教室のクラス写真に刺さった画鋲
担任の先生から連絡が来たのは、娘が小学6年生の秋のことでした。
「教室にクラス写真を掲示しているんですが、娘さんの顔に画鋲が刺さっていました。誰がやったのかはわかっていませんが、まずはお知らせしておこうと思いまして」
「えっ、画鋲? うちの娘だけですか?」
先生の申し訳なさそうな「はい」という答えに、私はどう返せばいいかわからず「娘が帰ってきたら様子を見ておきます」と返事をするのがやっとでした。
受話器を置いたあとの頭を占拠したのは、「娘はいじめられているのか」という恐怖。でも、すぐにそれを打ち消そうとする自分もいました。「ただの悪ふざけかも」「大げさに考えすぎかな」 そう思い込みたかった。
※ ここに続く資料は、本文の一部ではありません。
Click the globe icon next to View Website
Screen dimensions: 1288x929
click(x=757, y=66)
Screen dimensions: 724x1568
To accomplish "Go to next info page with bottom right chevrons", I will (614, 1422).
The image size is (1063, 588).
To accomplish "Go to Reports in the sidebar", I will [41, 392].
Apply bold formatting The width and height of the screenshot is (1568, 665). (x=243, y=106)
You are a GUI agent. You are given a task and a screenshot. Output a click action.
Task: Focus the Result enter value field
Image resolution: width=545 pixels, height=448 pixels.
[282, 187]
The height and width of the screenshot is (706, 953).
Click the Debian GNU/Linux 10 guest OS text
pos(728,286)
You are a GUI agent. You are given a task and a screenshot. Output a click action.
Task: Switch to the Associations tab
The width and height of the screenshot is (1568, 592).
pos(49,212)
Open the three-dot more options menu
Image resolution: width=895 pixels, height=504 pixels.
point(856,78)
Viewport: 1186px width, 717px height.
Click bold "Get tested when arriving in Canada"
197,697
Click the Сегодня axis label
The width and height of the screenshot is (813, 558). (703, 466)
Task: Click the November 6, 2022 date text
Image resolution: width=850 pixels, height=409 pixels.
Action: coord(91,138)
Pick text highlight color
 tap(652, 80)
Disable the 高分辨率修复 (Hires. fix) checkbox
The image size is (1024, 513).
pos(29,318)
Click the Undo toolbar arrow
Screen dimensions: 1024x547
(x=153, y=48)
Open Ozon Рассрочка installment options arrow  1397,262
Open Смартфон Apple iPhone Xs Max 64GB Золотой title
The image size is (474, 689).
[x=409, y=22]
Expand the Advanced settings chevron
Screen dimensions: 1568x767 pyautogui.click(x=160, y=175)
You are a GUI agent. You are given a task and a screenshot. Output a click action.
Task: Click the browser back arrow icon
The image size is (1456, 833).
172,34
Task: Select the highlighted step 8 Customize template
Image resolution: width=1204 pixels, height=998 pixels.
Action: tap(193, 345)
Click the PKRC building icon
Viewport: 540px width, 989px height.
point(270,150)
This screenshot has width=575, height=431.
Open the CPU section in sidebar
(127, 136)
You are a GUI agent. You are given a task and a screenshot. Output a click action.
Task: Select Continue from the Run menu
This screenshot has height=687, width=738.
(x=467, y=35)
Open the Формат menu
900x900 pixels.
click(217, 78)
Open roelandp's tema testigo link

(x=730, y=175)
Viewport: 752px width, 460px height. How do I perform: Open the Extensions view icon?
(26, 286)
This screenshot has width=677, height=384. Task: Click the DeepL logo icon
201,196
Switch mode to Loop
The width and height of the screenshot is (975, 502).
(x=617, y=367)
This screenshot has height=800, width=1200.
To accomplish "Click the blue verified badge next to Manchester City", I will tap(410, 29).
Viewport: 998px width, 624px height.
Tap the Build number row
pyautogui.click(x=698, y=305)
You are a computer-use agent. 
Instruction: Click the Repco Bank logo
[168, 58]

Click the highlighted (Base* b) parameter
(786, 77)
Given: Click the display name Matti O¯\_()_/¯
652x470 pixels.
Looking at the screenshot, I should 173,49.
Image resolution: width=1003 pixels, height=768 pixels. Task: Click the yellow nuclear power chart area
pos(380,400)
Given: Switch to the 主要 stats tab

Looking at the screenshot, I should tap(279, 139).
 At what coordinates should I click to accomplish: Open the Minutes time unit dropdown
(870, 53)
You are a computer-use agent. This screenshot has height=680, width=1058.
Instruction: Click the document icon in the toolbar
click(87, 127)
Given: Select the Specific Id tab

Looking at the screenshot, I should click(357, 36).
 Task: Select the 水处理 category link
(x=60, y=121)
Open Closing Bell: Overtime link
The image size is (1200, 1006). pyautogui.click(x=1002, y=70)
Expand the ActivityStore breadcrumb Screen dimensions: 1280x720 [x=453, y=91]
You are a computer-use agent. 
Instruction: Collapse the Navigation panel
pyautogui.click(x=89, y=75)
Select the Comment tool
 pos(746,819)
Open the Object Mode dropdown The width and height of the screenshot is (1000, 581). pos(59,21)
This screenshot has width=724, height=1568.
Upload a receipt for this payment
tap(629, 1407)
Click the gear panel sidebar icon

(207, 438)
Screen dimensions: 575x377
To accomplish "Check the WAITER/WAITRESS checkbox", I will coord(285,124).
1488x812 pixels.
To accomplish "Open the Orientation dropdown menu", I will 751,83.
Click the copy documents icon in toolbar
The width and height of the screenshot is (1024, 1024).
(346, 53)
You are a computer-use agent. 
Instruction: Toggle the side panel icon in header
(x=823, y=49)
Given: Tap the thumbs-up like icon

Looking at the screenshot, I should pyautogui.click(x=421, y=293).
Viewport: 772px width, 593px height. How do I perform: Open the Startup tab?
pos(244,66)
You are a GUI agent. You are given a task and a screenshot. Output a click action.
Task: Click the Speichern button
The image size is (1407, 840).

でも刺されていたのは、娘の顔だけ。偶然そうなることはあり得ない。誰かの悪意が存在しているのは明らかでした。
犯人がわからないまま、娘は孤立していった
帰宅した娘は、いつも通りに見えました。「学校で何かあった?」と聞いても、娘は「別に」とだけ答え、それ以上は何も話そうとしませんでした。
けれどその夜、ソファで隣に座っていた娘が、突然堰(せき)を切ったように泣き始めました。泣けてよかった……と思うと同時に、私は娘に「怖かったね、嫌だったね」と言うのが精一杯。
早く犯人が見つかって、なぜ画鋲を刺したのかが明らかになり、娘がこれ以上傷つかずにすむように願っていました。しかし事態は変わらず、次第に仲良しグループから外されたり無視されたり、娘を取り巻く空気は悪くなっていきました 。
これは「いじめ」なのだろうか。それとも子どもの世界でよくある「友だち関係の変化」なのだろうか。確かめようとしても、娘自身もうまく言葉にできないようで、答えは出ないままでした。